»»

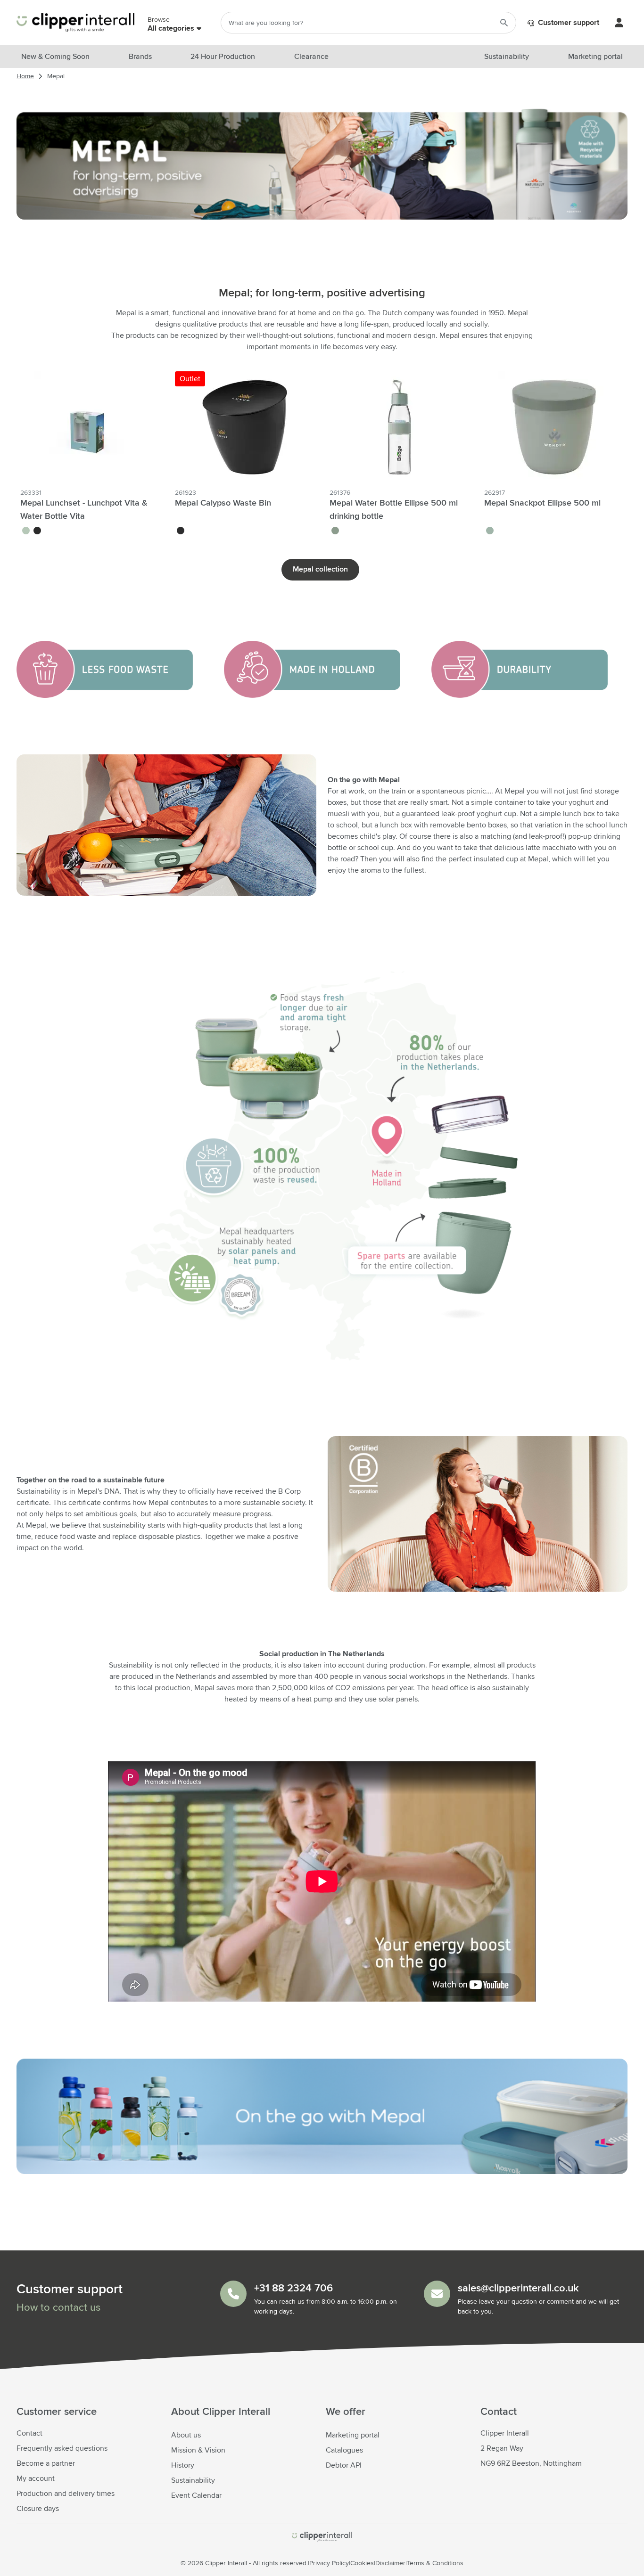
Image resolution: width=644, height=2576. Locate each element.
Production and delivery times (66, 2493)
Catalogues (344, 2450)
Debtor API (344, 2465)
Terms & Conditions (435, 2563)
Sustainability (193, 2480)
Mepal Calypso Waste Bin (223, 503)
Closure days (38, 2508)
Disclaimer (390, 2563)
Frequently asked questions (62, 2448)
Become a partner (46, 2463)
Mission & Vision (198, 2450)
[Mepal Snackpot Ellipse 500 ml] (554, 427)
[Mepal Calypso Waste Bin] (245, 427)
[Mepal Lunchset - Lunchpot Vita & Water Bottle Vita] (90, 427)
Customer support (567, 22)
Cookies (362, 2563)
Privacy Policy (329, 2563)
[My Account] (619, 22)
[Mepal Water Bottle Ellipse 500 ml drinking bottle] (399, 427)
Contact (29, 2433)
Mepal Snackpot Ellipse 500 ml (542, 503)
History (182, 2465)
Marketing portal (353, 2435)
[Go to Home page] (75, 23)
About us (186, 2435)
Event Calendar (196, 2495)
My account (36, 2478)
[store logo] (322, 2537)
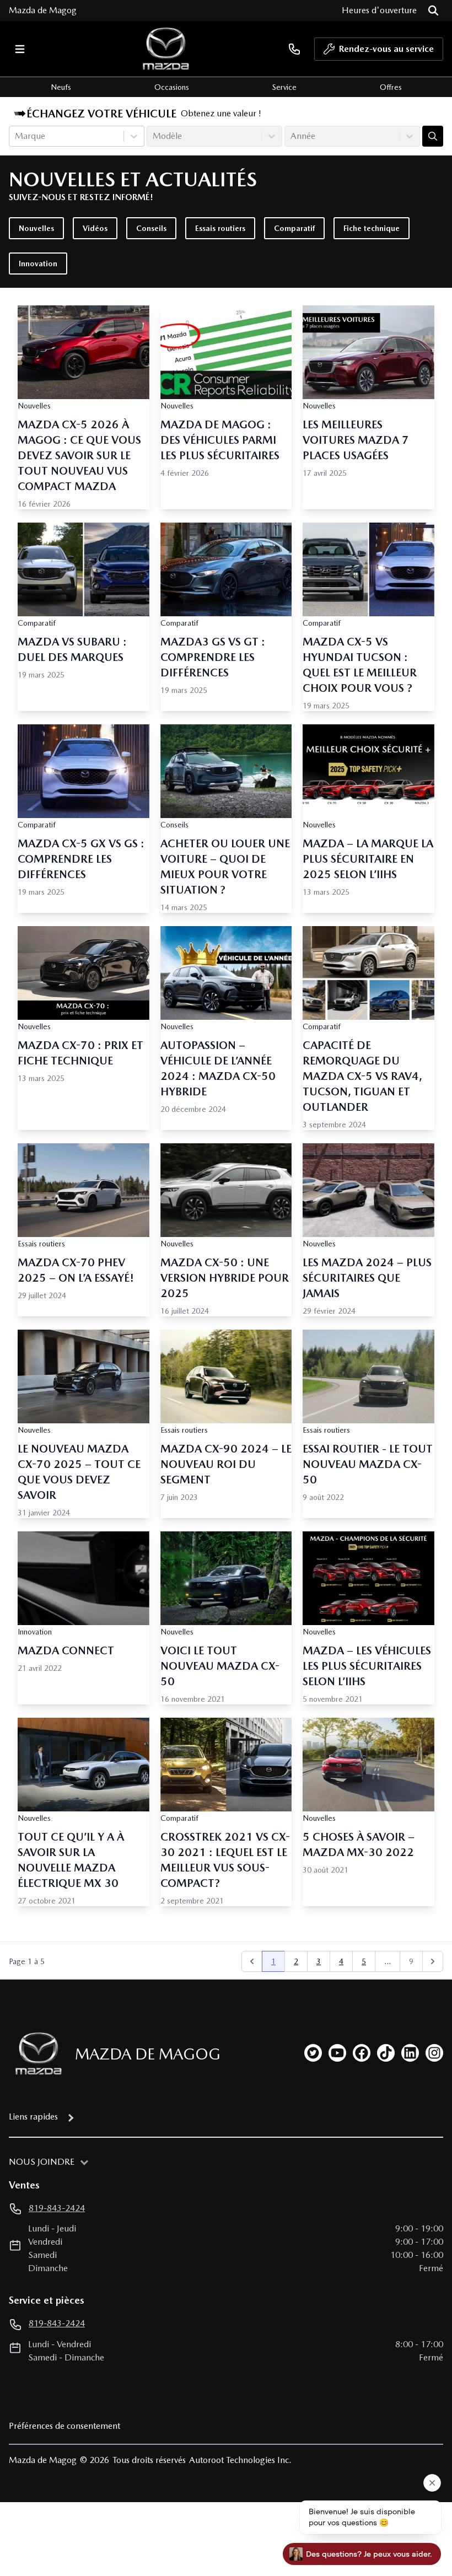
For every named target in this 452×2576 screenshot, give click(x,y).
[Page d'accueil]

««

▸ EXERCISE
Each record above is to be copied out exactly; its pictures are not.

▸ EXERCISE OUTPUT
Image resolution: width=644, height=2576. Locate each element.
Production and delivery times (66, 2493)
Catalogues (344, 2450)
Debtor API (344, 2465)
Terms & Conditions (435, 2563)
Sustainability (193, 2480)
Mepal Calypso Waste Bin (223, 503)
Closure days (38, 2508)
Disclaimer (390, 2563)
Frequently asked questions (62, 2448)
Become a partner (46, 2463)
Mission & Vision (198, 2450)
[Mepal Snackpot Ellipse 500 ml] (554, 427)
[Mepal Calypso Waste Bin] (245, 427)
[Mepal Lunchset - Lunchpot Vita & Water Bottle Vita] (90, 427)
Customer support (567, 22)
Cookies (362, 2563)
Privacy Policy (329, 2563)
[My Account] (619, 22)
[Mepal Water Bottle Ellipse 500 ml drinking bottle] (399, 427)
Contact (29, 2433)
Mepal Snackpot Ellipse 500 ml (542, 503)
History (182, 2465)
Marketing portal (353, 2435)
[Go to Home page] (75, 23)
About us (186, 2435)
Event Calendar (196, 2495)
My account (36, 2478)
[store logo] (322, 2537)
For every named target in this 452×2576 screenshot, give click(x,y).
[Page d'accueil]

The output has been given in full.